But, how do you compress a video file without losing quality? You attach it to your email and immediately get a pop up that says “file size too large.” Irritating no! Let’s face it, compressed videos mean reduced bandwidth usage and upload time, and less buffering on your viewer’s end too. Or perhaps you want approval from a client.

You want to now send it to a collaborator. You can check if your version of ffmpeg supports hardware encoding with the command "ffmpeg -codecs | grep 264" and looking for the gpu related encoder options.So, you just created an awesome video. If you have an Nvidia graphics card, you can see if it supports h264 encoding here: Plus this keeps CPU load relatively low when the videos are generated. Anyway, the quality of saved videos is quite good & the file sizes are quite small, considering the resolution & number of frames involved.

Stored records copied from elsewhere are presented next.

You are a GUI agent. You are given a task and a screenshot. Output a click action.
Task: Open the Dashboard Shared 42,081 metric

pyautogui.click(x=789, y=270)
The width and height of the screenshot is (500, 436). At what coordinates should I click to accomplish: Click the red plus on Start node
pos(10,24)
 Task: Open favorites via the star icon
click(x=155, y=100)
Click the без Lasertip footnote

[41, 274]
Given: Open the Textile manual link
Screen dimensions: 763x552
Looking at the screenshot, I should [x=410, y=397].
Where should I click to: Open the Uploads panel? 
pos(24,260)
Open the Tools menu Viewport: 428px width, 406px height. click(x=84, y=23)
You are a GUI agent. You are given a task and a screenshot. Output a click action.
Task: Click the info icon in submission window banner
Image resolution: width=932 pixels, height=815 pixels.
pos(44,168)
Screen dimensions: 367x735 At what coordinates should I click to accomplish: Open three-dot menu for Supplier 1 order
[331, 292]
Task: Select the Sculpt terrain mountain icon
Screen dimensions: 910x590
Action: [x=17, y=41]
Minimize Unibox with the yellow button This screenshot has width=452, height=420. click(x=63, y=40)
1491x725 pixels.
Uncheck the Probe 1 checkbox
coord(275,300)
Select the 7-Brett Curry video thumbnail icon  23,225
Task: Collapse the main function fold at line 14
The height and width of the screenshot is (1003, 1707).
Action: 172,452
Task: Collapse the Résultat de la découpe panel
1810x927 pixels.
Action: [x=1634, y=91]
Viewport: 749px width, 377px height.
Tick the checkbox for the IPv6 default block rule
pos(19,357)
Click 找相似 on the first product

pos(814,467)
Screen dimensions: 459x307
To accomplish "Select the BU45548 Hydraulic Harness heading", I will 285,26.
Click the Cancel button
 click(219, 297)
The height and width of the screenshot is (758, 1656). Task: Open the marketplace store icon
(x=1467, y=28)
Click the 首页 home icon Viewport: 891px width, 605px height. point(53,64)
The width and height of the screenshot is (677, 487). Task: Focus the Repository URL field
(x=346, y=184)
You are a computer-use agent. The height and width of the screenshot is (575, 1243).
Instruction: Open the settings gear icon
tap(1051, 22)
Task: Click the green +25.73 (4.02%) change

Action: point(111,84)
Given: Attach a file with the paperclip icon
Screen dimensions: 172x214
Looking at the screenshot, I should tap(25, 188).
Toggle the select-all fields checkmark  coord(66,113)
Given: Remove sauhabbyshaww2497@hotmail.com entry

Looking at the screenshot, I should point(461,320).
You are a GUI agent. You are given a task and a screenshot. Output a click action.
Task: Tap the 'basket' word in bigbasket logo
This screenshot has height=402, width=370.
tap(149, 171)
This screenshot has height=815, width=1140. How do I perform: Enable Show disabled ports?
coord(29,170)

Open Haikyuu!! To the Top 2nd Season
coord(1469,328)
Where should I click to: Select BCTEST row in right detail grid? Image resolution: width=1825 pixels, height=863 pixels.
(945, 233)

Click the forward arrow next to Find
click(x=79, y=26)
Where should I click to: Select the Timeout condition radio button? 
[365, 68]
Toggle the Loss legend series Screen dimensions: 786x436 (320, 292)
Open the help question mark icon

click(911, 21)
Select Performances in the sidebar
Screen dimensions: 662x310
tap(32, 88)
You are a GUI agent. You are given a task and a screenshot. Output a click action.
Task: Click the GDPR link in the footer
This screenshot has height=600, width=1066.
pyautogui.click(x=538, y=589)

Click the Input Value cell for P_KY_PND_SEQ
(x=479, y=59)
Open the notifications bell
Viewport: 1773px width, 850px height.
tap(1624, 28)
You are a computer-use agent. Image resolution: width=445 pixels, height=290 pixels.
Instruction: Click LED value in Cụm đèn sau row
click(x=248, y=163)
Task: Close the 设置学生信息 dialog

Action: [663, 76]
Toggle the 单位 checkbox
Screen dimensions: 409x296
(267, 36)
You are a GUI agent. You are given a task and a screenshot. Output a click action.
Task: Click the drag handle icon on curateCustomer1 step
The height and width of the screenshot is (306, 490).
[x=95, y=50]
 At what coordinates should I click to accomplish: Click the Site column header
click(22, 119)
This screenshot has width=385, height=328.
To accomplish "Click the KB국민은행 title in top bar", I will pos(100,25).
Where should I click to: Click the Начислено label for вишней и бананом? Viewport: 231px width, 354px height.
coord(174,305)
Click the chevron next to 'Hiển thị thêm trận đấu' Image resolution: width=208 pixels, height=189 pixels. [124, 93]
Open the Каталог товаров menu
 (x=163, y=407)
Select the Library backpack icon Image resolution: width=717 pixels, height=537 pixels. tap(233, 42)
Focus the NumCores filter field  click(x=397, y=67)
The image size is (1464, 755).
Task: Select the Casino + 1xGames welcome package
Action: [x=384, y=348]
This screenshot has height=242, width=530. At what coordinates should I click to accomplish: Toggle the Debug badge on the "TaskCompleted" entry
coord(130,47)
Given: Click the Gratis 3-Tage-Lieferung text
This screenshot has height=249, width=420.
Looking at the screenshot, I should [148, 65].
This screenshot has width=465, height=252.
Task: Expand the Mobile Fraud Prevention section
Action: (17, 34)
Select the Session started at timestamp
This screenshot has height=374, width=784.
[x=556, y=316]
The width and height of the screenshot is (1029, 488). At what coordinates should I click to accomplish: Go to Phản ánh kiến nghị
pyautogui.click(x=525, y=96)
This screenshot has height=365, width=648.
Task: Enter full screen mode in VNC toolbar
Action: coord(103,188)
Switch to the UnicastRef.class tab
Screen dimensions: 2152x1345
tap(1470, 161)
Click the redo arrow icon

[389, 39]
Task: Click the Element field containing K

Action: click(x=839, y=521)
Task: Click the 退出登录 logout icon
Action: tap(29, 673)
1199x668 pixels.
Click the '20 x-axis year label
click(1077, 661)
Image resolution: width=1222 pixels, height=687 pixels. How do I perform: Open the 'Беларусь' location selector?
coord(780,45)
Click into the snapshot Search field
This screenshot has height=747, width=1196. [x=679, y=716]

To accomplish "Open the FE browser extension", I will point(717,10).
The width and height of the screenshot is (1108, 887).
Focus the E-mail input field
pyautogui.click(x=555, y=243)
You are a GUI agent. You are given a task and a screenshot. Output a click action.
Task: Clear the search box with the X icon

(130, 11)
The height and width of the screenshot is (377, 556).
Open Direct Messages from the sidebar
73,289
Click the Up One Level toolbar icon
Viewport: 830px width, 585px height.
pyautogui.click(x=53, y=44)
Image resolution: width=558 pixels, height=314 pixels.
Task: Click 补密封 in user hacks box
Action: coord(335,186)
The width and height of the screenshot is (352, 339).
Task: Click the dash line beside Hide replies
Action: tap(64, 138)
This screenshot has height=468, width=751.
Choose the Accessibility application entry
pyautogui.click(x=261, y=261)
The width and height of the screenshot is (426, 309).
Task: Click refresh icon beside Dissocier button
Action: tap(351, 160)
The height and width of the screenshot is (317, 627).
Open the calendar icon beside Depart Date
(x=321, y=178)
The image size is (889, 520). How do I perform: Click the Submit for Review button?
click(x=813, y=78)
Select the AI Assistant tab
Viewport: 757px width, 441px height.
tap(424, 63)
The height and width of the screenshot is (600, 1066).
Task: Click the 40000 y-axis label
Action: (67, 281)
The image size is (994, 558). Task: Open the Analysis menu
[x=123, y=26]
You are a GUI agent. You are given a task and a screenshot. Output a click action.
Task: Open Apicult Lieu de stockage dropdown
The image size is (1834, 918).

The cams I use are 1280x720 and I've configured them in ZM as B&W. Depending on your cpu, you probably will have to change the "-threads" option accordingly - or drop the option completely. I do this to limit cpu utilization during encoding as h264_nvenc still uses some cpu - mostly for i/o when streaming data to/from the gpu. I have a 6 core, 12 thread cpu, so in the above I explicitly allocate just 4 threads to ffmpeg. So the above results in h264 mp4 video files being created. I have the default format set as "mp4" in FFMPEG_FORMATS. So, I offload h264 video creation to the GT-730's gpu with this FFMPEG_OUTPUT_OPTIONS setting: The version of ffmpeg in the 18.04 repo supports h264_nvenc. My Ubuntu 18.04 ZM server (1.30.4) has a fairly low-end Nvidia GT-730 graphics card - but its gpu does support h264 encoding.